Signs of strain in the global private credit market are beginning to unsettle investors, with analysts warning that turmoil in the sector could eventually spill over into cryptocurrency markets through both broader financial contagion and tokenized credit products.
According to a report from Bloomberg, BlackRock has started restricting withdrawals from its $26 billion private credit fund as redemption requests rise. The development follows similar pressure at Blue Owl Capital, which sold roughly $1.4 billion in loans last month to meet withdrawal demands and is reportedly exposed to a failed U.K. property lender.
The developments weighed on publicly traded alternative asset managers. Shares of BlackRock, Apollo Global Management, Ares Management and KKR fell between 4% and 6% on Friday, extending losses across the sector in 2026.
If redemption pressures intensify, private credit funds could be forced to unwind positions, potentially triggering wider deleveraging across financial markets. Such a scenario could also impact digital assets, including Bitcoin, according to Andreja Cobeljic, head of derivatives trading at AMINA Bank.
Credit stress and macro risks
Cobeljic noted that U.S. banks had extended nearly $300 billion in loans to private credit providers by mid-2025, along with an additional $285 billion to private equity firms. That level of exposure raises the possibility that stress in the private credit sector could spill over into the broader banking system.
“In isolation this would likely be manageable,” Cobeljic said. “But if it emerges during a broader global deleveraging cycle — alongside an energy shock and fading expectations for interest-rate cuts — the situation becomes far more complex.”
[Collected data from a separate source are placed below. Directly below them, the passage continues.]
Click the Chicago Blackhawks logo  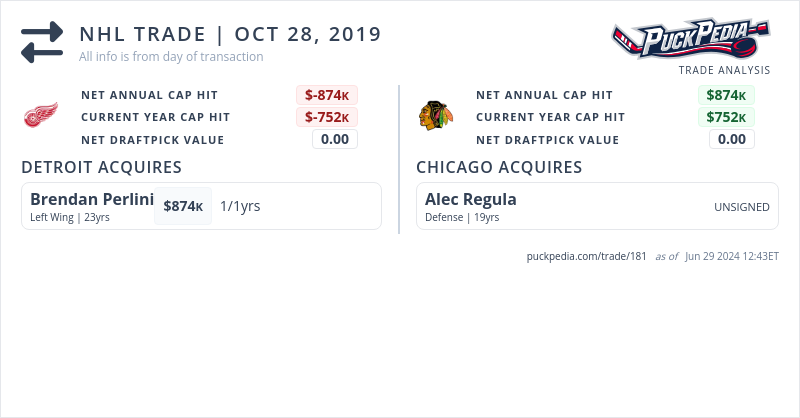434,116
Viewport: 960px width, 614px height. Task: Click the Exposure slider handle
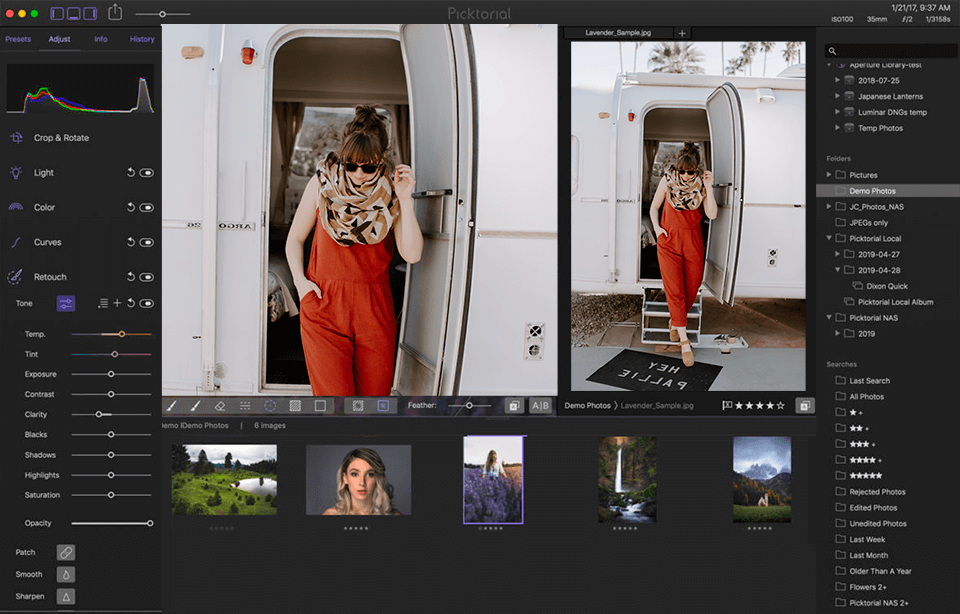[x=111, y=374]
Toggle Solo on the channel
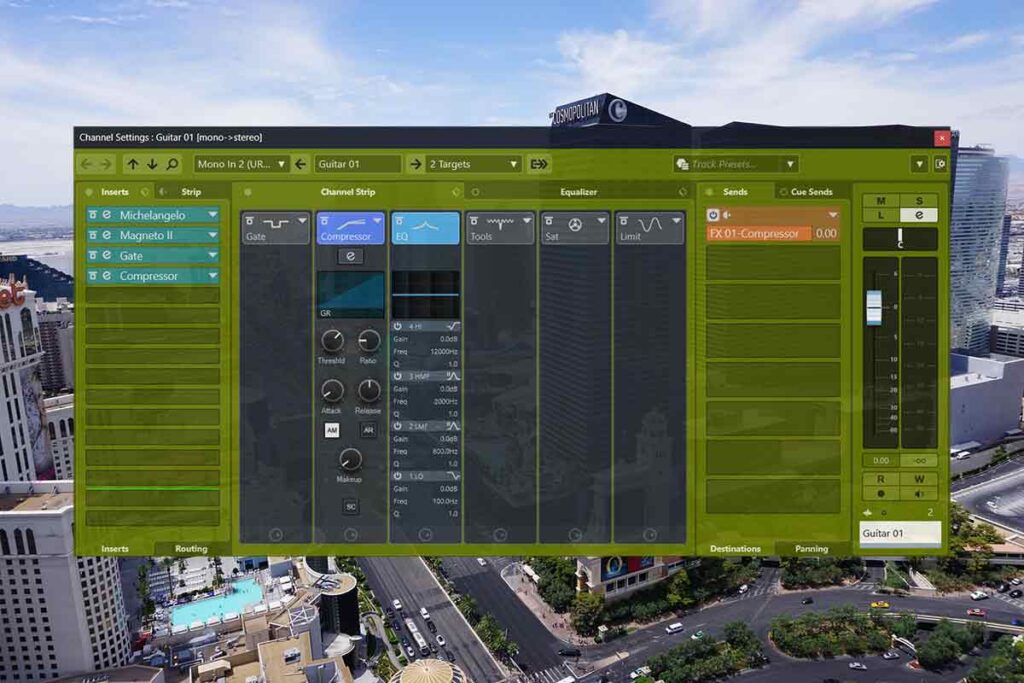The image size is (1024, 683). (x=919, y=201)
Under such conditions, a disorderly unwind in private credit markets could create a major secondary shock for risk assets, including cryptocurrencies, that current market pricing may not fully reflect.
Tokenized credit introduces new transmission risks
Another pathway for potential contagion lies in the rapidly growing market for tokenized private credit — traditional loans packaged as blockchain-based tokens and integrated into decentralized finance platforms.
Data from rwa.xyz shows that the on-chain private credit market has expanded to nearly $5 billion. Although still small compared with the roughly $3.5 trillion global private credit market estimated for 2025 by the Alternative Credit Council, the increasing presence of these assets in DeFi ecosystems could allow credit stress to directly impact crypto markets.
“Institutional capital is entering crypto through increasingly complex financial products that even many DeFi-native users may not fully understand,” said Teddy Pornprinya, co-founder of the real-world asset protocol Plume.
He noted that real-world credit products can carry risks that may not be obvious to crypto investors, including volatile net asset value fluctuations and yields that may not fully reflect fees or credit exposure.
A recent episode illustrates how traditional credit issues can reach decentralized markets. According to research from Chaos Labs, the 2025 bankruptcy of auto-parts manufacturer First Brands Group affected a private credit strategy managed by Fasanara Capital.
A tokenized version of that strategy, mF-ONE, had been issued through the Midas real-world asset platform and used as collateral for borrowing on the Morpho DeFi protocol.
When the underlying fund marked down its exposure following the bankruptcy, the token’s net asset value dropped by roughly 2%. The decline pushed highly leveraged borrowers closer to liquidation and tightened liquidity across the platform.
Although lenders ultimately avoided losses, the episode demonstrated how tokenized private credit used as collateral in DeFi can transmit traditional credit stress directly into on-chain financial markets.